En medio del estrépito de máquinas que giran, entre destellos de acero y goteo de grasa hirviendo, unos hombres agitan sus fuertes brazos y se fatigan el torso de músculos duros y rojos, relucientes de sudor, para fabricar jabón.

¿Por qué?

En unos baños públicos hay unos calderos de cobre que despiden vapor, y unos cuerpos gelatinosos y encarnados se frotan con jabón, suspirando y refunfuñando mientras se esfuerzan en dejar limpia su espalda que humea y el agua sucia y jabonosa cae al suelo hasta la cañería de desagüe. Leo Kovalensky tenía que morir.

Capítulo diecisiete

Era su última esperanza y había que intentarlo. No dijo a Leo adonde iba. Escribió las señas de Andrei en un papel y lo escondió en uno de sus guantes. Era a última hora de la tarde, de modo que Andrei tenía que estar de vuelta del Instituto. Era una casa modesta en una calle modesta. La vieja patrona abrió la puerta con aire desconfiado; el camarada Taganov no recibía visitas femeninas. Pero no dijo nada y, arrastrando los pies, acompañó a Kira por un corredor. Se paró, le indicó una puerta, y se fue. Kira llamó.

– ¡Adelante! -contestó la voz de Andrei.

Ella entró.

Andrei estaba sentado en su escritorio; hizo ademán de levantarse, pero no se levantó en seguida. La miró un momento y luego, poco a poco, se levantó, tan poco a poco que ella se preguntó cuánto tiempo llevaba allí, en el umbral, mientras él se levantaba sin dejar de mirarla.

Luego dijo:

– Buenas tardes, Kira.

– Buenas tardes, Andrei.

– Quítese el abrigo.

Ella se sintió de pronto asustada, turbada, insegura; sintió desvanecerse toda la seguridad amarga y hostil que la había llevado hasta allí; pero le obedeció y se quitó el abrigo y el sombrero, que dejó encima de la cama. La habitación era grande y desnuda, con paredes encaladas, un camastro de hierro, un escritorio, una silla, una cómoda; pero ni un cuadro, ni una estampa; sólo libros, un mar de libros, papeles y periódicos, encima del escritorio, encima de la cómoda, por el suelo.

Andrei dijo:

– Hace frío esta tarde, ¿no es verdad?

– Sí; hace frío-contestó ella.

– Siéntese usted.

Kira se sentó junto al escritorio y él lo hizo encima de la cama, con las rodillas entre las manos. Ella hubiera querido que no la mirase de aquel modo, segundo tras segundo, minuto tras minuto. Pero él le preguntó con calma:

– ¿De dónde viene, Kira? Parece cansada.

– Lo estoy un poco. -¿Cómo va su empleo?

– Lo perdí.

– ¿Cómo?

– Reducción de personal.

– ¡Cuánto lo siento, Kira! Le buscaré otro.

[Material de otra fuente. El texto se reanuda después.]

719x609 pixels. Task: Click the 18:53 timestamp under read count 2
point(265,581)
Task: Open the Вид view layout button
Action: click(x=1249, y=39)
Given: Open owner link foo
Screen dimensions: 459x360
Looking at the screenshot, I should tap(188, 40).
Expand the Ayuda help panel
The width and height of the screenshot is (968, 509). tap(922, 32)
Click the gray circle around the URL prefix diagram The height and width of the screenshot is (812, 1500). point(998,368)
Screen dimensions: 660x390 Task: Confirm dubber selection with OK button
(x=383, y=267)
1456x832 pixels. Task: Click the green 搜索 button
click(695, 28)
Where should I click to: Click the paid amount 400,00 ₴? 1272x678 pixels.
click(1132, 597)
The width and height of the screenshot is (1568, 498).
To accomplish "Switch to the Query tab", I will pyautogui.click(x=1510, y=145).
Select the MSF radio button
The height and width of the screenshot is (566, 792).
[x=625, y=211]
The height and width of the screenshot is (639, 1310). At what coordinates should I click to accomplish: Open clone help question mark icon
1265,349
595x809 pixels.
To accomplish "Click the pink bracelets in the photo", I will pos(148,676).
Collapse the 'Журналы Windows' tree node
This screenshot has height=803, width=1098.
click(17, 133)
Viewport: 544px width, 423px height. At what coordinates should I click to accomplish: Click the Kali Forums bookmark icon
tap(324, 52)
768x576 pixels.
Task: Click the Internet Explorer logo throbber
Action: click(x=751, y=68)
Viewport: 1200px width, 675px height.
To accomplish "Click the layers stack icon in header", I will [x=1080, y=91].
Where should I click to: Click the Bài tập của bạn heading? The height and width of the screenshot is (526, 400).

– Gracias, pero no sé si lo necesitaré. ¿Cómo va su trabajo?

¿ La G. P. U.? He trabajado mucho. Registros, detenciones.

¿No me tiene usted miedo, verdad?

– No.

– No me gustan los registros.

– ¿Y las detenciones?

– Si son necesarias, no me importan.

Se callaron; luego ella dijo:

– Si le estorbo, Andrei, me marcharé.

– No, no se vaya. Por favor, no se vaya -intentó sonreír

– . ¿Estorbarme? ¿Por qué lo dice? Estoy… un poco confuso… mi cuarto… no merece recibir su visita.